- **Görev listesi**:
1. Aşağıdaki ürtiker tedavisi metninde ikinci planda düşünülebilecek diğer tedavi seçenekleri olarak sayılanları sıralayın.
2. Lütfen aşağıdaki ürtiker tedavisi metnine, son cümlesinden sonra gelecek bir devam yazın.

Kronik ürtiker olgularında H1 antihistaminik tedavisine H2 reseptör antagonisti (cimetidine, ranitidine) ilavesi yararlı olabilmektedir. Özellikle hidroksizin ile cimetidine kombine edildiğinde serum hidroksizin konsantrasyonlarının belirgin derecede yükseldiği ve tedavi etkinliğinin arttığı gözlenmiştir.
Bir trisiklik antidepresan olan doxepin, aynı zamanda H1 antihistaminik etkiye de sahip olup özellikle temel antihistaminikler ile kombine olarak yararlı olabilir.
İkinci planda düşünülebilecek diğer tedavi seçenekleri arasında kalsiyum kanal antagonistleri, antimalaryal ilaçlar, dapsone, azathiopirin ve metotreksat gelmektedir. Ancak bu preparatlar rutin uygulamada kullanılmazlar.
Akut ürtiker olgularında 1–4 günlük sistemik kortikosteroid kullanımı oldukça sık önerilirken kronik ürtikerlerde uzun vadeli sistemik kortikosteroid kullanımı tedaviye bağlı yan etkiler nedeniyle tercih edilmez. Ancak ne var ki, 0.5–1 mg/kg/gün dozlarında sistemik kortikosteroid tedavisi kronik ürtiker olgularının çoğunluğunda etkili olmaktadır. Bu nedenle konvansiyonel tedaviye yanıt vermeyen inatçı kronik ürtiker olgularında sistemik kortikosteroidler kontrollü olarak kullanılabilmektedir. Üç haftalık bir uygulamadan sonra doz azaltılır. Remisyon sağlanacak olursa konvansiyonel yöntemlerle tedaviye devam edilir. Atakların derhal yinelemesi halinde ise en düşük supresif doz saptanarak alterne tedaviye geçilir. Her üç ayda bir doz yine azaltılarak atakların durup durmadığı araştırılır.

Koleksiyon kayıtları:
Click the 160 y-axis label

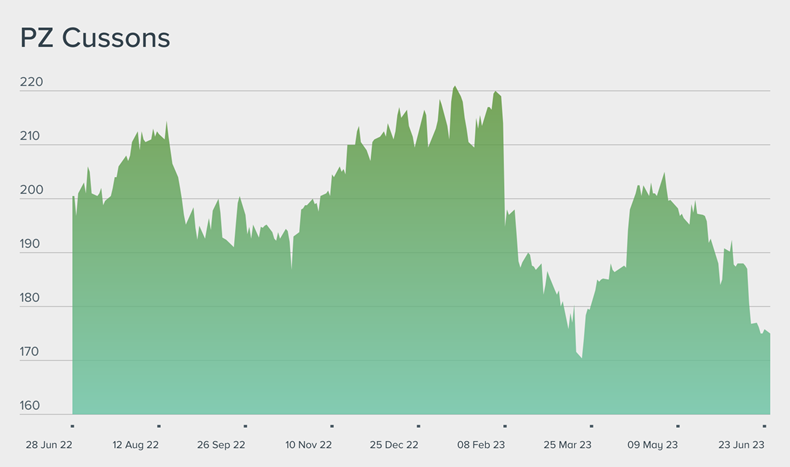(31, 407)
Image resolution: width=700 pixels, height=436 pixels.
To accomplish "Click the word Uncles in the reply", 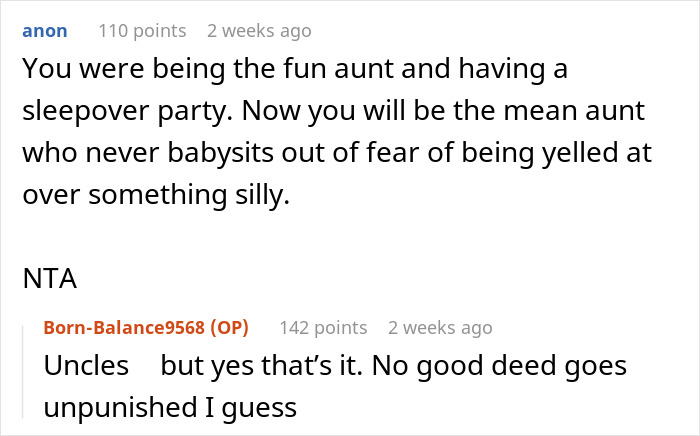I will (x=86, y=366).
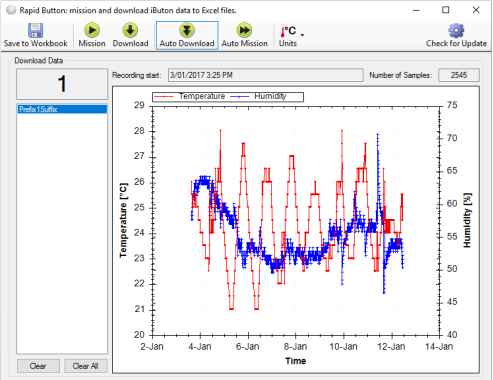The width and height of the screenshot is (493, 380).
Task: Click the Number of Samples field
Action: [x=459, y=75]
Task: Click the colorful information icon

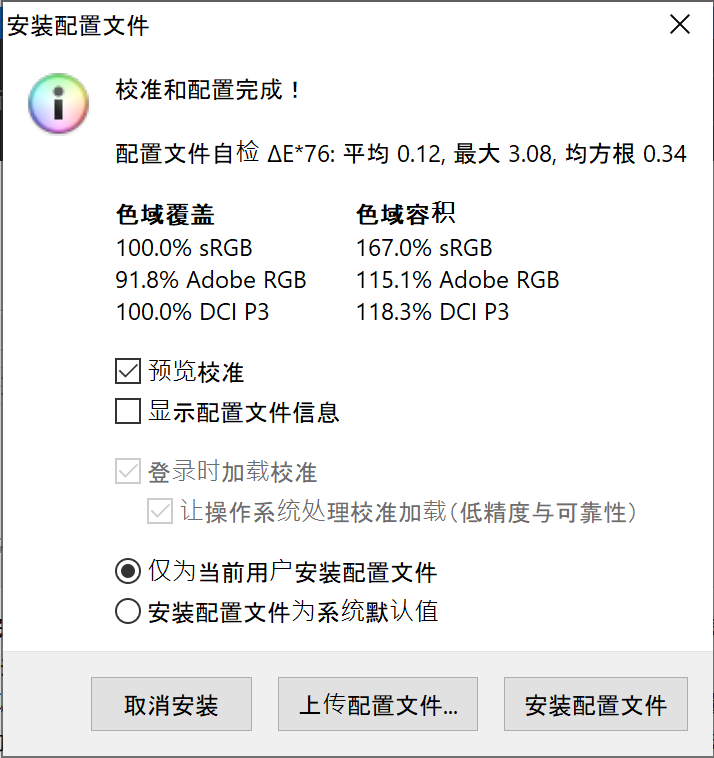Action: (x=58, y=103)
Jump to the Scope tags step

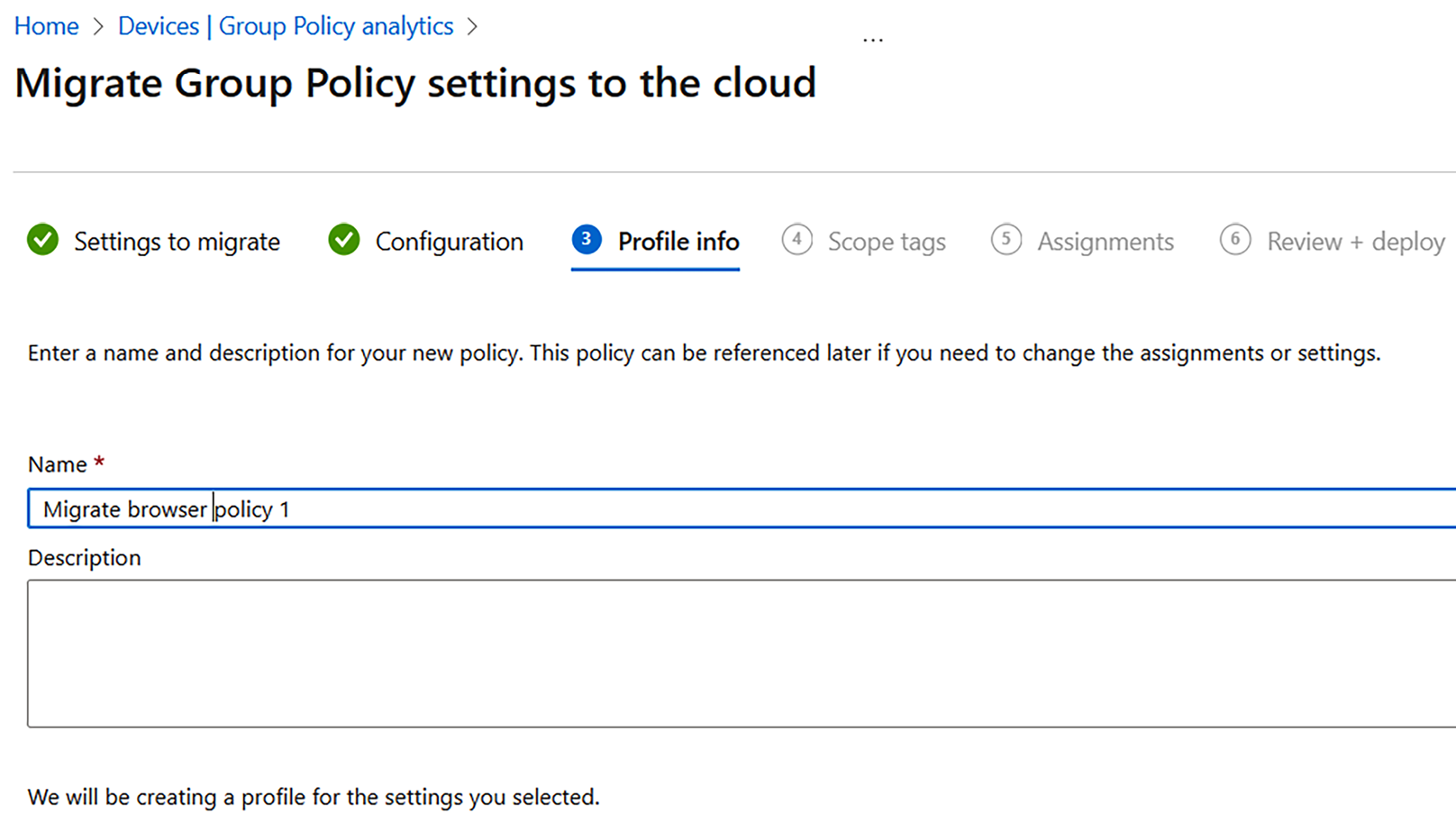pyautogui.click(x=887, y=242)
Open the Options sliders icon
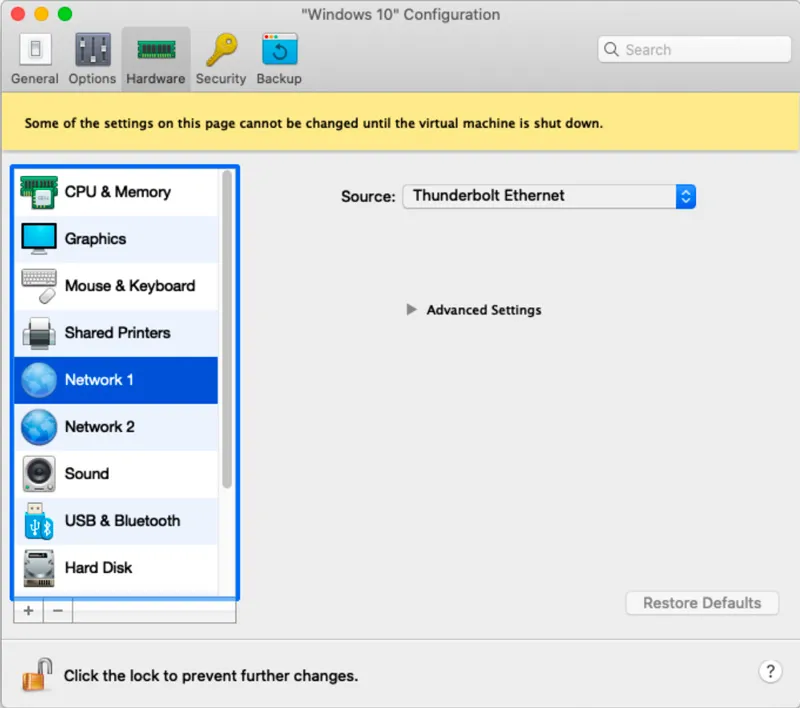The height and width of the screenshot is (708, 800). [92, 49]
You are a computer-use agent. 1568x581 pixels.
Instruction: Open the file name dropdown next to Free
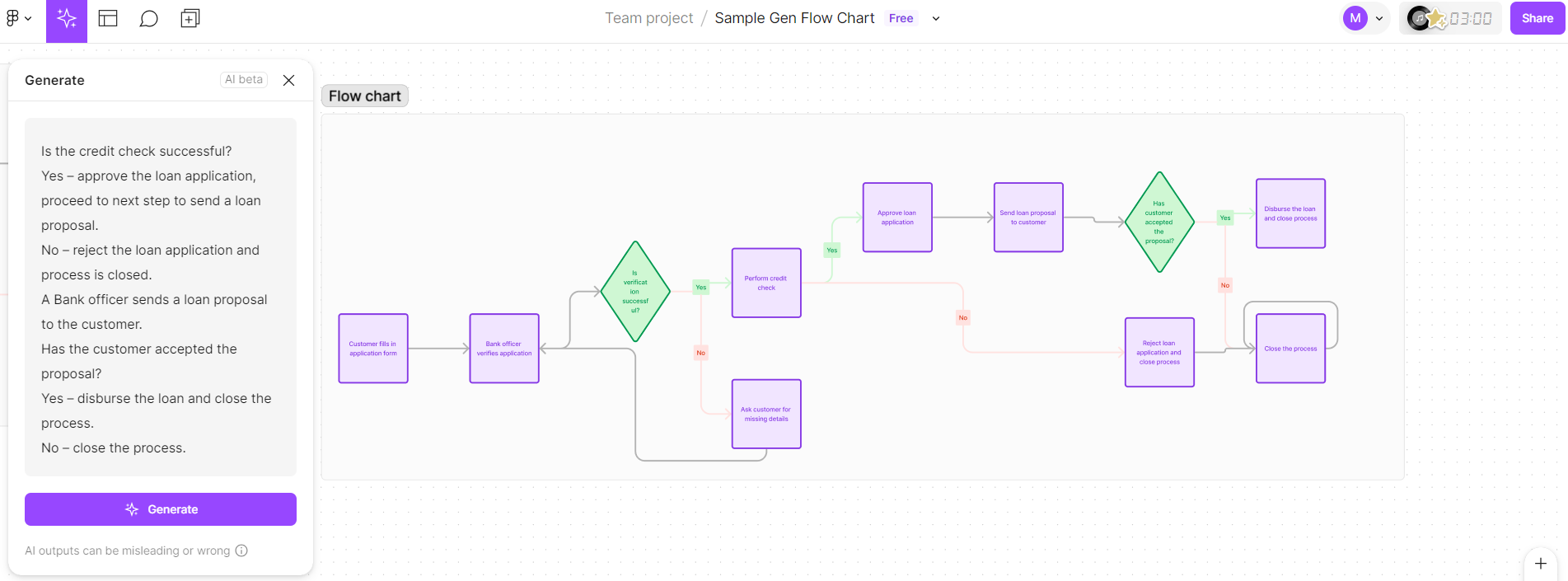pos(935,18)
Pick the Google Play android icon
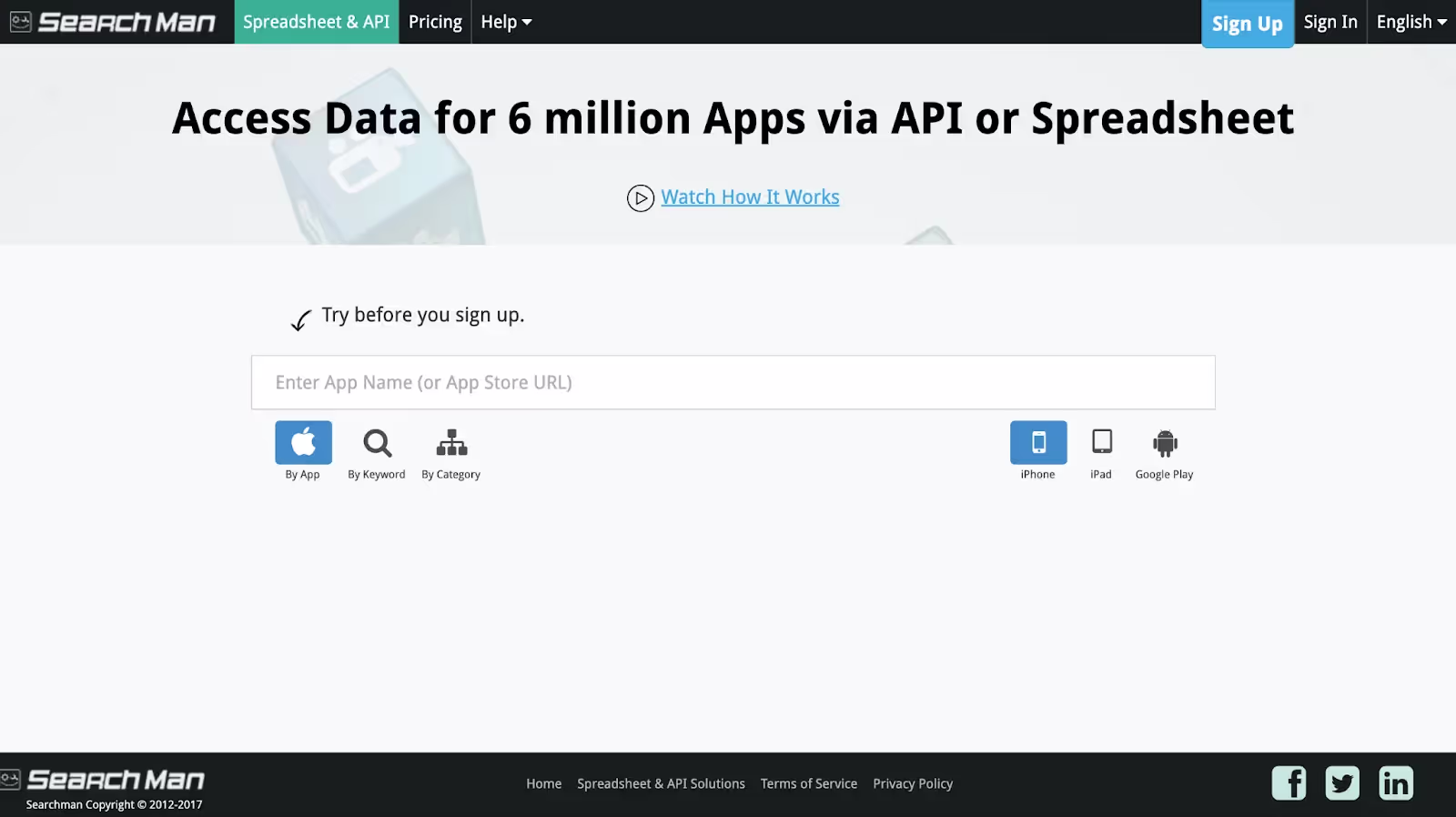Viewport: 1456px width, 817px height. click(1165, 443)
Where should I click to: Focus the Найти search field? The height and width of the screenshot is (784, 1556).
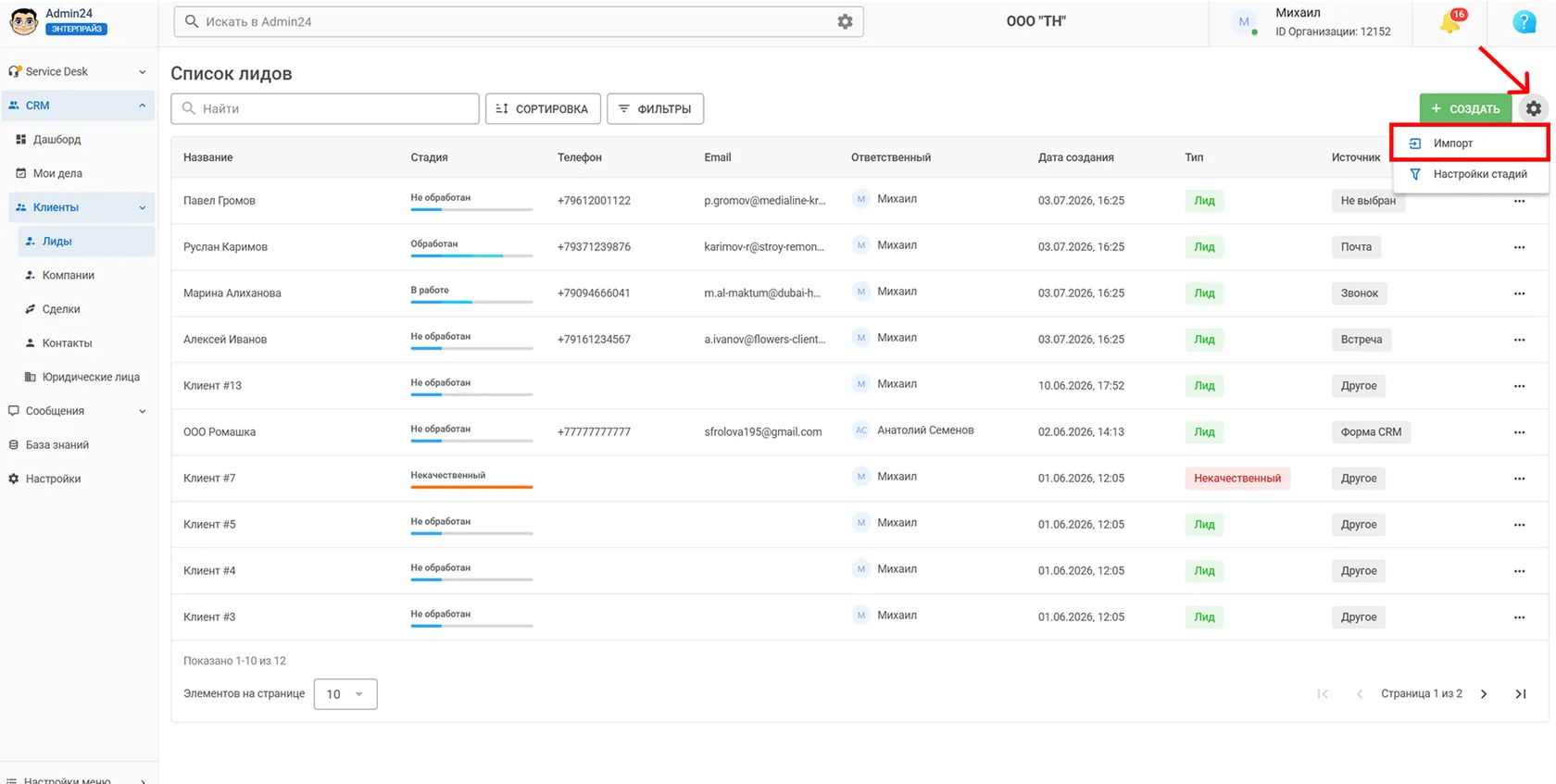(x=325, y=108)
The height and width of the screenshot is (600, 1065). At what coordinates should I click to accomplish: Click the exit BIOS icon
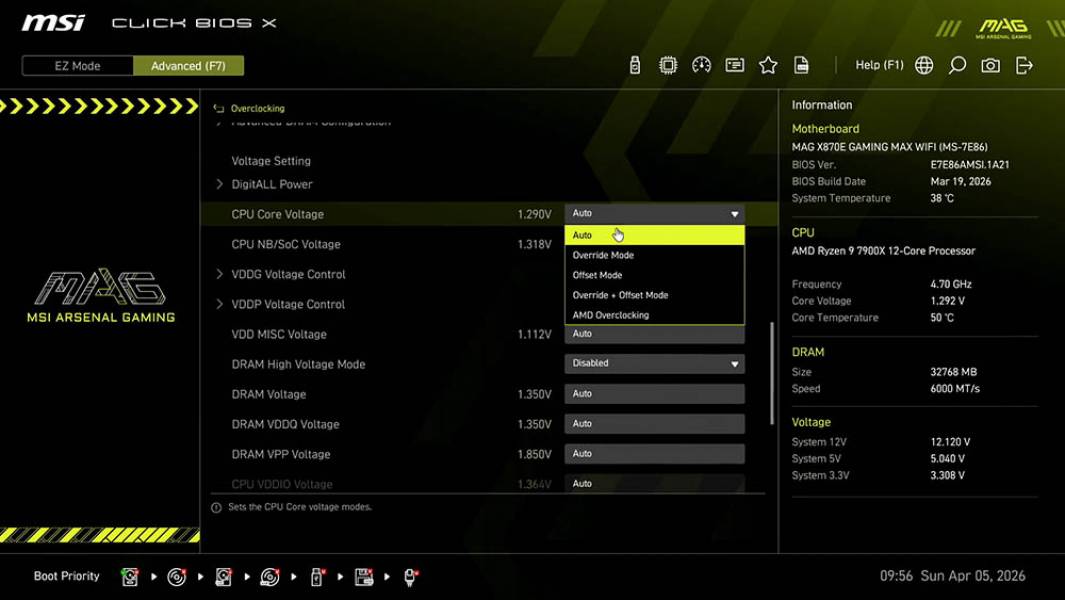coord(1022,64)
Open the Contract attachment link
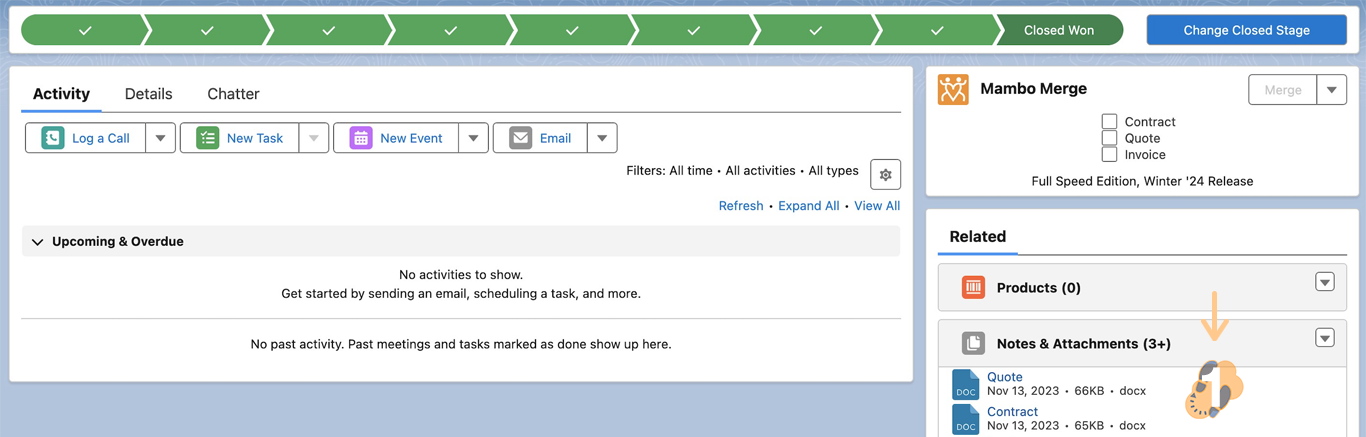This screenshot has height=437, width=1366. [1012, 411]
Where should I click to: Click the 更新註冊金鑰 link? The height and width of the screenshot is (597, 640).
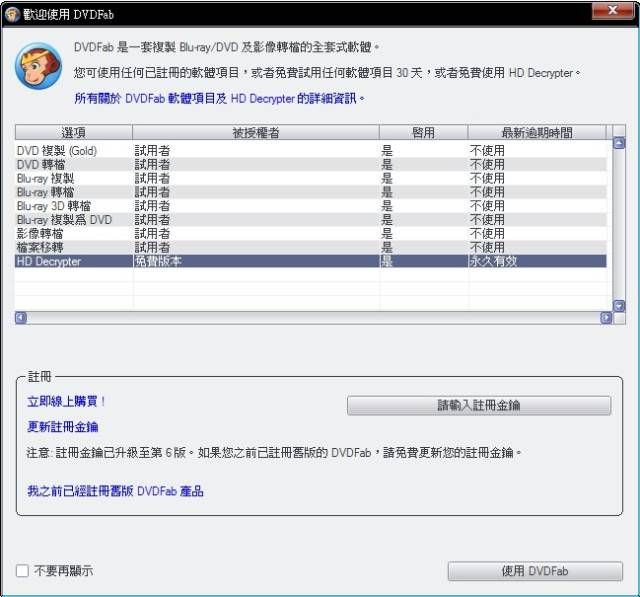(x=63, y=427)
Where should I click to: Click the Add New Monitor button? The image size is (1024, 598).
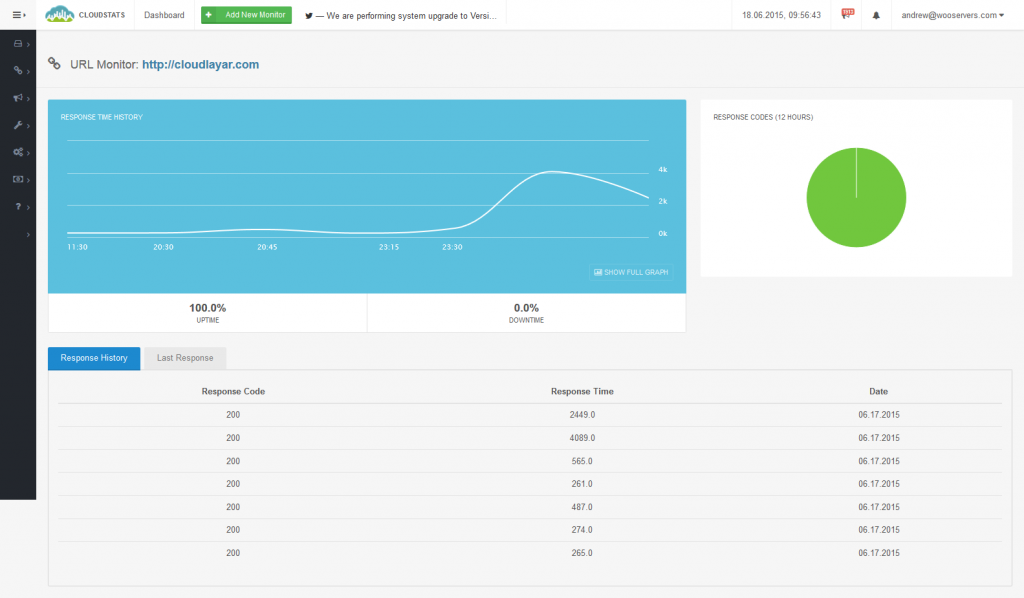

- **Yazılı yanıtlar**:
1. Kalsiyum kanal antagonistleri, antimalaryal ilaçlar, dapsone, azathiopirin, metotreksat

2.
Topikal kortikosteroidler, topikal antihistaminikler ve topikal anesteziklerin ise ürtiker tedavisinde yeri yoktur.
Ürtikerin komplikasyonu var mıdır?
Sadece deri bulgularıyla ortaya çıkan Ürtiker ve anjioödem en sık görülen tablodur ve genellikle tedavi ile bulgular iyileşir. Ancak burada akılda tutulması gereken nokta Ürtiker ve Anjioödem anafilaksi ile birlikte olabilir. Anafilaksi (ciddi allerjik reaksiyon) olgularında hayati tehlike oluşabilir (Anafilakside deri bulgularına ek olarak nefes darlığı, gırtlak ve boğazda şişme-tıkanma hissi, tansiyon düşmesi, çarpıntı, şuur kaybı gibi diğer organları da ilgilendiren bulgular da vardır). Ayrıca çok nadir görülen kalıtsal tip anjioödemde (anjioödem ve karın ağrısı atakları ile birlikte ortaya çıkar) ciddi boğaz ve gırtlak şişmesi hayati tehlike yaratabilir.